**Task**
Read the records below. Copy each line where the string "axis" occurs.

Given information Start Marker

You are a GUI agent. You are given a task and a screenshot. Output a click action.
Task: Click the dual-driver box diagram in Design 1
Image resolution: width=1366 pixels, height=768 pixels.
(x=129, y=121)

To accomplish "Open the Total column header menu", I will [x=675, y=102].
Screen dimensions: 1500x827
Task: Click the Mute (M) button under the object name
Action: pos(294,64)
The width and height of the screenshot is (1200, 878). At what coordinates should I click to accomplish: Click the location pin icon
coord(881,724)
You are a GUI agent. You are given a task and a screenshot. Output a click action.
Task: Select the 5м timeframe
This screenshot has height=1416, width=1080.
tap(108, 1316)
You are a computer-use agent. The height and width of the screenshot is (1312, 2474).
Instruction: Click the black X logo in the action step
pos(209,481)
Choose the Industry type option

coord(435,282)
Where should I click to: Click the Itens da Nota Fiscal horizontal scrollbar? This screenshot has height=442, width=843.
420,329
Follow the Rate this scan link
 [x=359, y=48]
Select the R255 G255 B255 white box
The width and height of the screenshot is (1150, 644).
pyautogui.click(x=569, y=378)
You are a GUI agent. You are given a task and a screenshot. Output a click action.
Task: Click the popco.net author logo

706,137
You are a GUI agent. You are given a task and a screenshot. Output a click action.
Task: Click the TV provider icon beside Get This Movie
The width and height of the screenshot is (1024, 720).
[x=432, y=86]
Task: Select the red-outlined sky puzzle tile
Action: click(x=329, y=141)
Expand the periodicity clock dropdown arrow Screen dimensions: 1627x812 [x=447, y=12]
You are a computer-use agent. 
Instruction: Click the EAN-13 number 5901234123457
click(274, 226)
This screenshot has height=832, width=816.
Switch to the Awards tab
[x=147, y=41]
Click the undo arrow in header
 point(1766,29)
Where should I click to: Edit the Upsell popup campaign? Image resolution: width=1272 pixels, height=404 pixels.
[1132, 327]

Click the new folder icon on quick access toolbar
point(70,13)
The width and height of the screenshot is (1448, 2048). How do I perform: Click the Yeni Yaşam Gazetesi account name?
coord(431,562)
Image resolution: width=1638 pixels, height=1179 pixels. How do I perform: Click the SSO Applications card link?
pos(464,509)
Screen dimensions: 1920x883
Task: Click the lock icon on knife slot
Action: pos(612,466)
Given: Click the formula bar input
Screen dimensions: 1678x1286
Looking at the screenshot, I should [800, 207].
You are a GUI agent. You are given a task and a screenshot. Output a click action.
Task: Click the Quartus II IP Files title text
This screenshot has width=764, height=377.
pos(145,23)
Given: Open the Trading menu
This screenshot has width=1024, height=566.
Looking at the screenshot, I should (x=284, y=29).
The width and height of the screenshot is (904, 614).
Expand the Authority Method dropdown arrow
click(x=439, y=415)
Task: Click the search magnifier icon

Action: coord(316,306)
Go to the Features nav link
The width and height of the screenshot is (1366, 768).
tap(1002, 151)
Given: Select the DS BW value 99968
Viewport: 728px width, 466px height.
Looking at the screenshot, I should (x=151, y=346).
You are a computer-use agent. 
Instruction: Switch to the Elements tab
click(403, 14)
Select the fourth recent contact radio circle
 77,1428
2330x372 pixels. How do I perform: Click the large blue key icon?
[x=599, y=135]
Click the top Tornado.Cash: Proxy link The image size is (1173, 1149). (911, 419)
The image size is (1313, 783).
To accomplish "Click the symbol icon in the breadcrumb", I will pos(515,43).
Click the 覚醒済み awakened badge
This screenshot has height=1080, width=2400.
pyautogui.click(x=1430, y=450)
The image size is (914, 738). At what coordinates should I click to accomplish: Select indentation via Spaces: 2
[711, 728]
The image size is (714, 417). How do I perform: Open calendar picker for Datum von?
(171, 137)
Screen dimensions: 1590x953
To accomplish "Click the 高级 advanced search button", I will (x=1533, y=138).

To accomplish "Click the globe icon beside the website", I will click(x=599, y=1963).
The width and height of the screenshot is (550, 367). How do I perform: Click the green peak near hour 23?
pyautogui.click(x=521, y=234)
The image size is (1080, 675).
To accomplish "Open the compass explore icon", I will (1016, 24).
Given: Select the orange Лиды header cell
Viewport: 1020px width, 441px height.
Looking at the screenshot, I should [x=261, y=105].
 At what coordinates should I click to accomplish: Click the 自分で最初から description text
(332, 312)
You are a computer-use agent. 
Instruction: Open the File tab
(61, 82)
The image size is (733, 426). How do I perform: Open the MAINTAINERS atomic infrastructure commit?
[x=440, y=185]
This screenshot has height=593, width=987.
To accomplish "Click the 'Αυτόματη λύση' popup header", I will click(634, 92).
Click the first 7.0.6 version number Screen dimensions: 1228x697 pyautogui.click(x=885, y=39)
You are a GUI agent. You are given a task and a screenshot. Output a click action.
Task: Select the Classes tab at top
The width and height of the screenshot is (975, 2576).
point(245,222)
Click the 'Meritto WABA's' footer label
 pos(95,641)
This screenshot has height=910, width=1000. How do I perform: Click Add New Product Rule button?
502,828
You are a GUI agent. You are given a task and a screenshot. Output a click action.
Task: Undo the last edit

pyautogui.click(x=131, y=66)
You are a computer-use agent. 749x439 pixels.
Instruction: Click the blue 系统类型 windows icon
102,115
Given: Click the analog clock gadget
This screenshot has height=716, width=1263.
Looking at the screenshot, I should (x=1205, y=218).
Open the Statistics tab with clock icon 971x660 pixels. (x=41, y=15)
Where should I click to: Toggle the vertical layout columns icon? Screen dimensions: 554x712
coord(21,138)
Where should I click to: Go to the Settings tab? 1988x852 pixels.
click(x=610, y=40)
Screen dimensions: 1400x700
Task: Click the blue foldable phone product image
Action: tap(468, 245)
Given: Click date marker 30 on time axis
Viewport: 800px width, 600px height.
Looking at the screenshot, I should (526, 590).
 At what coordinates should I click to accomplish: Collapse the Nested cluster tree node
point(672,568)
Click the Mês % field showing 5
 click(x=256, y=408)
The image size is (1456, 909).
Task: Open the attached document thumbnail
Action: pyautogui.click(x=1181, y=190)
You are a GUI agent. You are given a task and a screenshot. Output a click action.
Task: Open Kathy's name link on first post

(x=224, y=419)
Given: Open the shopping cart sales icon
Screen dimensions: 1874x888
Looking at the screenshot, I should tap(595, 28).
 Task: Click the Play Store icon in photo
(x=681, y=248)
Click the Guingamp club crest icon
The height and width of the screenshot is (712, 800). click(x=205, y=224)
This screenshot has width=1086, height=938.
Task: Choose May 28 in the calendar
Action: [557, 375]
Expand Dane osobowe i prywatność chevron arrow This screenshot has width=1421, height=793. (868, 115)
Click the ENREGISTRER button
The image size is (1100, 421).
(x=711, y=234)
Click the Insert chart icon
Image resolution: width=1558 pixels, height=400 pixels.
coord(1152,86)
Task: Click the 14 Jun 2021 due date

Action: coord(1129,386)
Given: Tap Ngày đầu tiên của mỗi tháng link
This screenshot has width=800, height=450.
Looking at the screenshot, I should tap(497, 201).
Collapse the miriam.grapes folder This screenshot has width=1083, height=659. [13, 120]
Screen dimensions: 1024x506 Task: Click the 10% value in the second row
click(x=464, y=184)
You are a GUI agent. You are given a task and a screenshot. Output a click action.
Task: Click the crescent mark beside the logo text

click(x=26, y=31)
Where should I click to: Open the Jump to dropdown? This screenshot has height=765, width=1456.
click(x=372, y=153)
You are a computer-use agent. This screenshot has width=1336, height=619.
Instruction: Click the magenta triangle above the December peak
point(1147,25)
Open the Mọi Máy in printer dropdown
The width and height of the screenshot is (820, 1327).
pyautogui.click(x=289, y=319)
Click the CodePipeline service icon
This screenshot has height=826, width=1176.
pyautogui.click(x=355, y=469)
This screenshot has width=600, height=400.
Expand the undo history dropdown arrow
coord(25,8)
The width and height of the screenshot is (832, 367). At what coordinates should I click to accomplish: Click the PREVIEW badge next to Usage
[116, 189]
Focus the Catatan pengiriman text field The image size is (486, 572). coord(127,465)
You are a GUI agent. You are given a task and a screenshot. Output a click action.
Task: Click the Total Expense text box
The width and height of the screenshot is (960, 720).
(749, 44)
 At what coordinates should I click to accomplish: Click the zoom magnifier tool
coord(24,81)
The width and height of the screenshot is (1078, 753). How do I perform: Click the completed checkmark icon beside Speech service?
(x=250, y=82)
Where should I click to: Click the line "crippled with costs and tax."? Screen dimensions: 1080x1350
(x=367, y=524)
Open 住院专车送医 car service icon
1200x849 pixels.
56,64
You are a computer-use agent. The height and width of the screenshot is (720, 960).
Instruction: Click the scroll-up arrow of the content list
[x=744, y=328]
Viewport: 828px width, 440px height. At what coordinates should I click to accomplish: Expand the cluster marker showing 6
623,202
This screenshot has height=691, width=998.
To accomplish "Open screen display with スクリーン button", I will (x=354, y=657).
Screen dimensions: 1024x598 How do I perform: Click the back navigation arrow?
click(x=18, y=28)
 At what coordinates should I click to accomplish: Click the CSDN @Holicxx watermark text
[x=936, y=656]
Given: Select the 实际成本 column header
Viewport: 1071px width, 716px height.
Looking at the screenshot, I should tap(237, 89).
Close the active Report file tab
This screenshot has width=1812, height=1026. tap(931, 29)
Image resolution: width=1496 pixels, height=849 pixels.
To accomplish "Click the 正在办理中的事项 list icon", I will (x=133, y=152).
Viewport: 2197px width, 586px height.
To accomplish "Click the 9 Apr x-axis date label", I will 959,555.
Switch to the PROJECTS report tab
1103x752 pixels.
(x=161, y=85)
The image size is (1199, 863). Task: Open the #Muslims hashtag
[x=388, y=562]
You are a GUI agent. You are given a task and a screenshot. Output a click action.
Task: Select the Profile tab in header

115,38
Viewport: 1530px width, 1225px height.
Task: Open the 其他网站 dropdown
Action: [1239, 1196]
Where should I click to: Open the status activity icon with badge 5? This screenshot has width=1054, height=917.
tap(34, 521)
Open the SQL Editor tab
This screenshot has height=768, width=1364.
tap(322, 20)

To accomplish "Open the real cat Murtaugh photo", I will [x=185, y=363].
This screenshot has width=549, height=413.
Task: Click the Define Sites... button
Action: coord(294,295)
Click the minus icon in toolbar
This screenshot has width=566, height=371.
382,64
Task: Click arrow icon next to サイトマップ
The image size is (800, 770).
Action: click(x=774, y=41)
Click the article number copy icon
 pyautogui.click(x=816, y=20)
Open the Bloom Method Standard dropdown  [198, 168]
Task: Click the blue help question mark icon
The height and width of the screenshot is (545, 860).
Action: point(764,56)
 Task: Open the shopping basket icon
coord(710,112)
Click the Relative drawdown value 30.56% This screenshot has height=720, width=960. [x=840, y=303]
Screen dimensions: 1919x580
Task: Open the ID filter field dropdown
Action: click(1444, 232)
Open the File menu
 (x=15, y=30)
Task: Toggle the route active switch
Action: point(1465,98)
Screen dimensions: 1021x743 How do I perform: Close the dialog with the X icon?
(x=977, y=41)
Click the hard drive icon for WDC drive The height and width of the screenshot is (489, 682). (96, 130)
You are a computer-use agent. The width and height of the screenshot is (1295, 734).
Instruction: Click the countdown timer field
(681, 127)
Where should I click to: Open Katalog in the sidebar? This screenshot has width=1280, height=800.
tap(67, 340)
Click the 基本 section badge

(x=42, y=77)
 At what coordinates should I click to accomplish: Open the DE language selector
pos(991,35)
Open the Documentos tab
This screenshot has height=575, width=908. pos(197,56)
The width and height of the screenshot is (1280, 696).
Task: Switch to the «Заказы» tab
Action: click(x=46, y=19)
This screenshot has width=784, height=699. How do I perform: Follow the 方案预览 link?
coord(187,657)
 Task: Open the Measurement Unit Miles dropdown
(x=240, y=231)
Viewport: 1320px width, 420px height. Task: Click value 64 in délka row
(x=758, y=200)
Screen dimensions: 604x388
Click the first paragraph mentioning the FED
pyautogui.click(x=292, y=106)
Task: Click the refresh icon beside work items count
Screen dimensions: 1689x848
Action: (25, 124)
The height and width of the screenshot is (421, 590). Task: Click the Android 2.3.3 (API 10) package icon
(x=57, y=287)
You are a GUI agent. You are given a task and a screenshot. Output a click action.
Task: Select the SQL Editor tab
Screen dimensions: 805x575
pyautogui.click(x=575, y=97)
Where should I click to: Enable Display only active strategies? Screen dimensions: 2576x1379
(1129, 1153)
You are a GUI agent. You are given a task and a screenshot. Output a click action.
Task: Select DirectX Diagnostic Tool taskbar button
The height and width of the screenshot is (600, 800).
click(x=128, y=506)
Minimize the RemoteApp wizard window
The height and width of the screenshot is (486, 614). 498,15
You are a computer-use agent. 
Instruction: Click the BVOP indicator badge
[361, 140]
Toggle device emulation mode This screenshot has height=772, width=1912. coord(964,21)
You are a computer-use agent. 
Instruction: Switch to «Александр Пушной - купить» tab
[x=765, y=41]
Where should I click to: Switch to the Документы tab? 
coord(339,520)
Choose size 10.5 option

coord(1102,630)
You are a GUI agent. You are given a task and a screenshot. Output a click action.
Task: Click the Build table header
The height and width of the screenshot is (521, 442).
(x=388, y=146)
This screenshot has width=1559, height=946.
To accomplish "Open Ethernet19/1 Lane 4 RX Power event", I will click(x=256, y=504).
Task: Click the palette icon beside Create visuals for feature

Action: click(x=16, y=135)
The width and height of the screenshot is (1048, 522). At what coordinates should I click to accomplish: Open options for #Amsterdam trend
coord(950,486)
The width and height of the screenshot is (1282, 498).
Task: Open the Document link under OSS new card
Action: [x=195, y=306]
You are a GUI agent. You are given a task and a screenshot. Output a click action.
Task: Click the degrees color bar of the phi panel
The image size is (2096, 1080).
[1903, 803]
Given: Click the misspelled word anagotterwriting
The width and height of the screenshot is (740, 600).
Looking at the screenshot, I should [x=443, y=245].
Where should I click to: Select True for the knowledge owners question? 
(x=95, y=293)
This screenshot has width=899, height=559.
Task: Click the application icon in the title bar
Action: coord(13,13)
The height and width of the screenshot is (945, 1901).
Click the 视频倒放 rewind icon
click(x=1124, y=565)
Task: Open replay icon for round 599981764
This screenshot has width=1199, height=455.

Given information End Marker

**Response**
Given: Click date marker 30 on time axis
To accomplish "Click the 9 Apr x-axis date label", I will 959,555.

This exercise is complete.